Facebook Introduces Hack, A Better PHP
Written by Mike James   
Friday, 21 March 2014

Facebook is almost certainly the biggest site running on PHP and now it has introduced its own version of the language and appropriately enough it's called Hack.

 

hack

 

Facebook makes heavy use of PHP and in many ways the company is a big enough user to be the dog that wags the PHP tail.

Put simply Facebook needs PHP to be better than it currently is to help make the site more efficient and scale better. 

To this end Facebook has been releasing internal tools as open source code that makes PHP better in a number of ways. The first and perhaps best known is HipHop or HPHPc a PHP to C compiler. A little later on it moved on to the HipHop Virtual machine, or HHVM, and deprecated HPHPc and its associated project. HHVM was a fast Just In Time JIT compiler for PHP 5.4.

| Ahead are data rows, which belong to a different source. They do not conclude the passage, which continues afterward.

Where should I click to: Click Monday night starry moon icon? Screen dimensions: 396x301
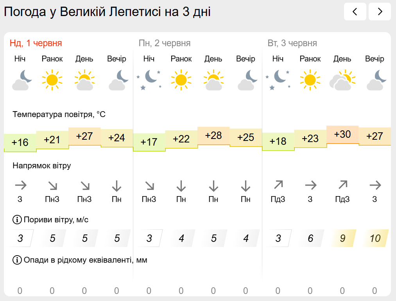click(x=149, y=79)
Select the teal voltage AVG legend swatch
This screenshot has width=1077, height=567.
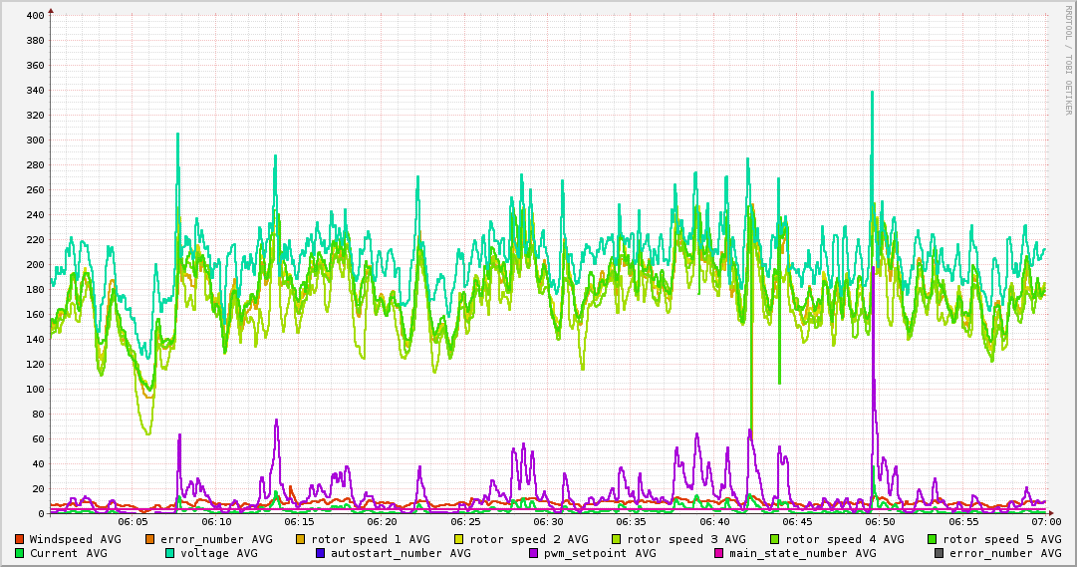pyautogui.click(x=169, y=553)
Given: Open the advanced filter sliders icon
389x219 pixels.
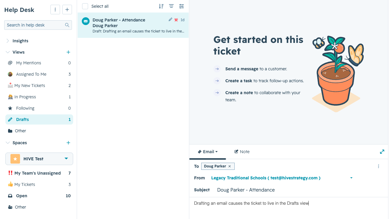Looking at the screenshot, I should pyautogui.click(x=182, y=6).
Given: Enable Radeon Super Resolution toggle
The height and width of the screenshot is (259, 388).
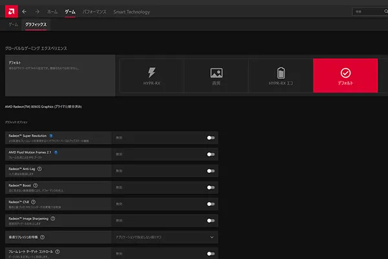Looking at the screenshot, I should click(210, 138).
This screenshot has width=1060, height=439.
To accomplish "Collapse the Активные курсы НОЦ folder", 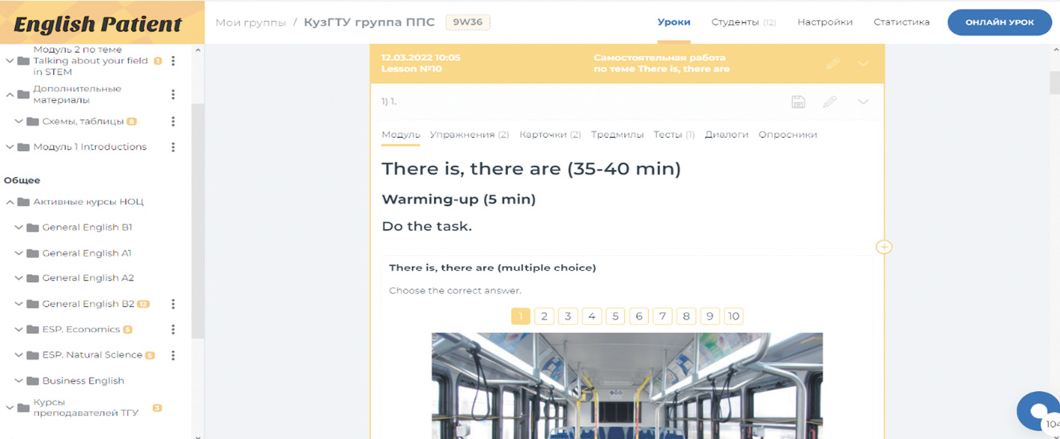I will pos(10,203).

HHVM started out as a fast runtime for conventional PHP, but it also allowed Facebook to extend the language.  Now the extension has gone so far that it is a new language, Hack, that runs on the HHVM. The key additional feature of the language is that it is statically typed. The latest PHP has type hinting, but only for a very restricted range of types.

Hack has been in use at Facebook long enough for the the entire codebase to have been moved across to it and now there is an open source version complete with HHVM. There are also some tools included to make conversion easier. 

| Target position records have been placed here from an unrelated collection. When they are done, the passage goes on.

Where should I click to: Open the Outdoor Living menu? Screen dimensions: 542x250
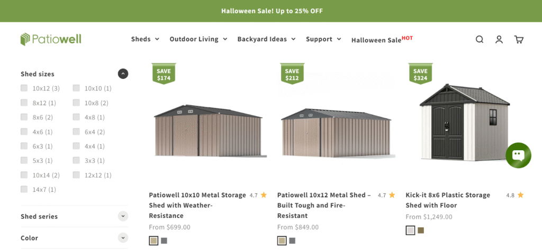(x=198, y=39)
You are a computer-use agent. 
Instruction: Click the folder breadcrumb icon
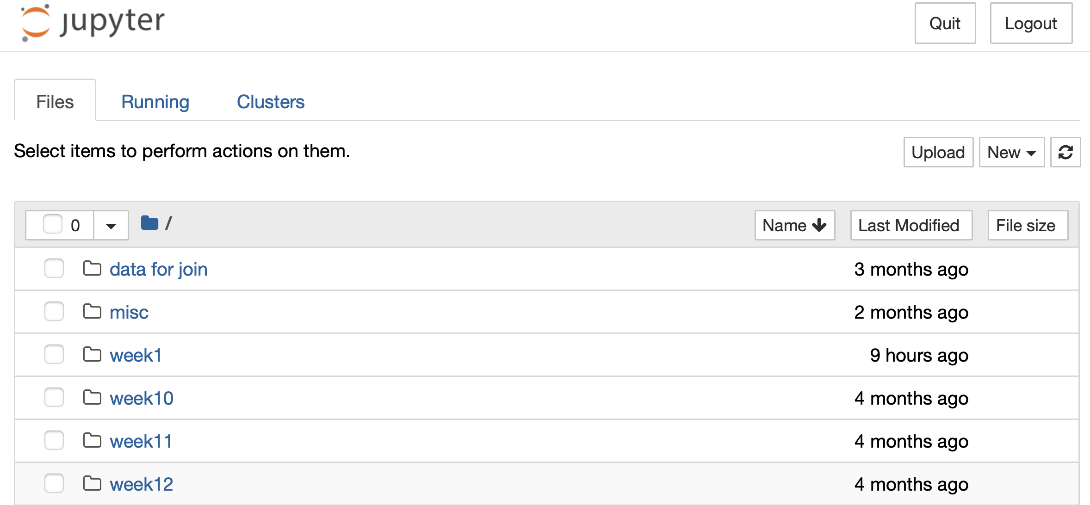pos(149,223)
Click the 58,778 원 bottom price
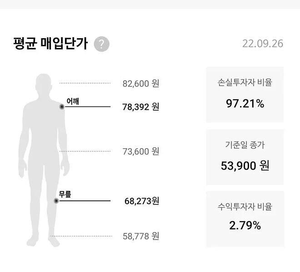 pos(140,236)
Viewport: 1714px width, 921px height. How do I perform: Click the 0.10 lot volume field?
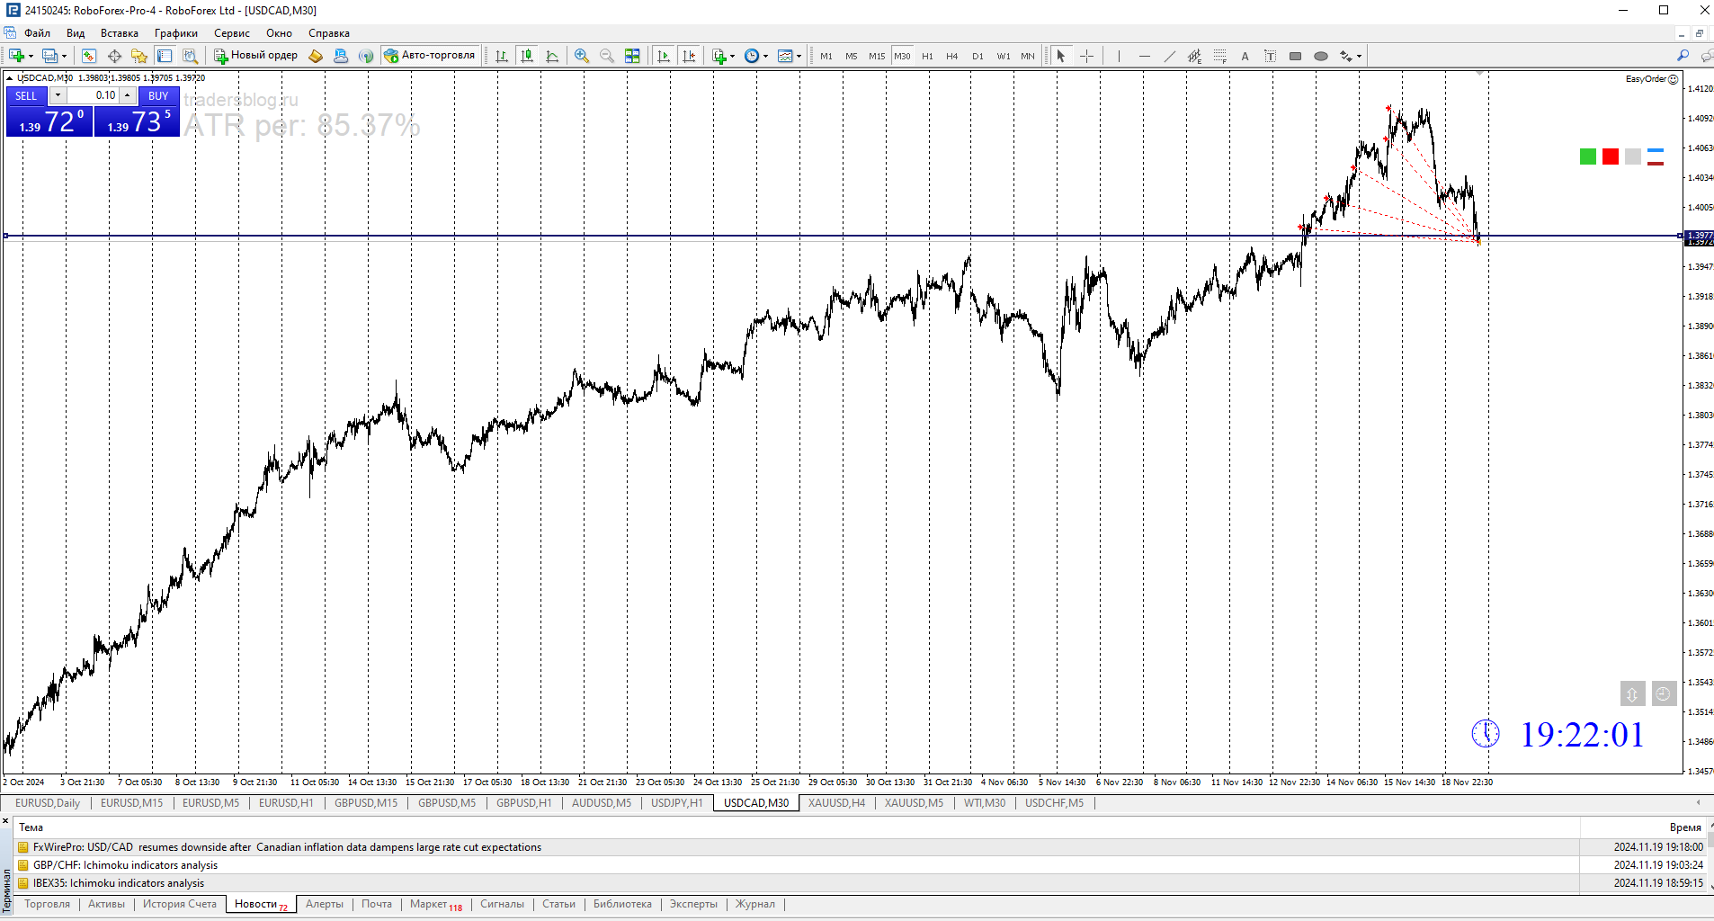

Hack builds on PHP and most existing PHP programs will work as Hack programs, but there are some functions and features that have been removed. To convert a program into a more appropriate form of Hack you have to add typing, but you can do this in a gradual manner as static and dynamically typed code can be mixed together.  If you specify a type for a parameter, say, then the type rule is enforced. If you don't specify a type then it is treated as a standard dynamic type in the usual PHP style. 

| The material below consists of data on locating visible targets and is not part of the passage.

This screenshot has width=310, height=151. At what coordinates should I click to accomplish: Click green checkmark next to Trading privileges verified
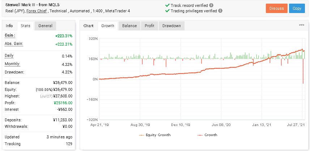pos(167,11)
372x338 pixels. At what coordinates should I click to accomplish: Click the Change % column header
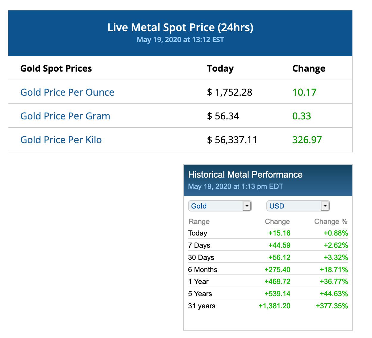tap(331, 222)
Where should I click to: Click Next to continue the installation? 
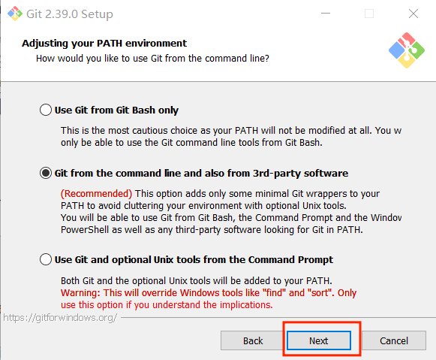(x=319, y=340)
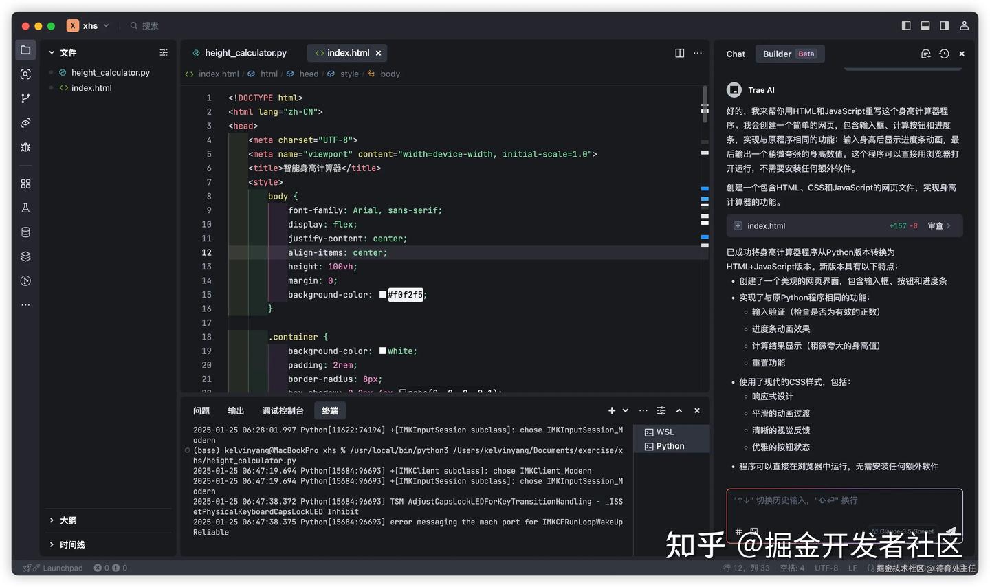This screenshot has height=587, width=990.
Task: Add a new terminal with plus icon
Action: click(611, 410)
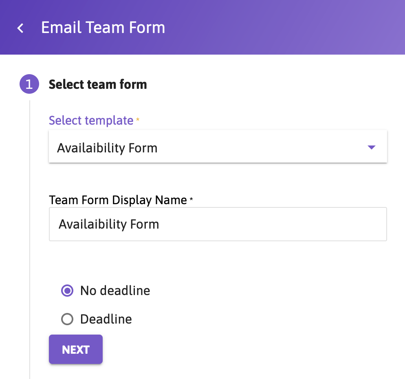Click "Availaibility Form" text in the display name box
This screenshot has width=405, height=379.
(x=109, y=224)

A small example of Hack and you will get the idea very rapidly:

<?hh
 class MyClass {
  public function alpha(): int {
   return 1;
  }
  public function beta(): string {
   return 'hi test';
  }
 }
 function f(MyClass $my_inst): string {
 // Fix me!
  return $my_inst->alpha();
 }

 

Notice that the opening tag is <?hh and you don't need a closing tag. You also can't mix HTML into a Hack program, but you can use XHTML. 

A big problem is creating a type checker that doesn't slow down the process of interactively writing code and testing it in a web page. The solution adopted is to use a type checker as a separate server. This keeps the type information in memory and watches the file system for changes to Hack files. It is claimed this results in only an extra 200ms to 1s delay to the workflow.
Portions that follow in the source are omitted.